Inspecting GPU and computing resources

You can use the command:

nvidia-smi

Or you can install the python library “gpustat” on your python environment (provided you have made one and sourced it, you can run pip install gpustat to install this library) then run:

python3 –m gpustat --debug

Fair use of the GPU servers

Some limitations are enforced in order to guarantee continuity and availability of the service:

No hard quotas on storage usage for the moment
RAM usage is limited to 100GB per user
No limits on the number of processes currently, but this may change in the future.
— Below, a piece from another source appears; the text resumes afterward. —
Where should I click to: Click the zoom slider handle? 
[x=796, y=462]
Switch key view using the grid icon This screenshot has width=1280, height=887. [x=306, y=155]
In order to guarantee a fair share of usage to all collaborators the user is expected to:

Minimize the number of GPUs being. You can set this at multiple levels, including:
In bash, at the moment of running a job, it’s possible to limit the amount of GPUs that your job will be able to access
In Python and in multiple programming languages, in multiple ways
Minimize the duration of GPU occupancy: queuing systems are not implemented to simplify all users' lives.
Monitor the outcome of your jobs regularly. Check that the are effectively terminate when you expect to, don’t forget them assuming they’ll be over at some point. Especially when your job is a test
Leave enough resources for everyone. Many groups have contributed to this server and many researchers need to access it.

If you don’t know how to check for the outcome of a job or are afraid that they might be giving an error, please inform us.

Please make sure your code is functional before running it, and avoid running multiple instances of a test script, or any other job, unless strictly necessary.

Please keep the infrastructure accessible to all.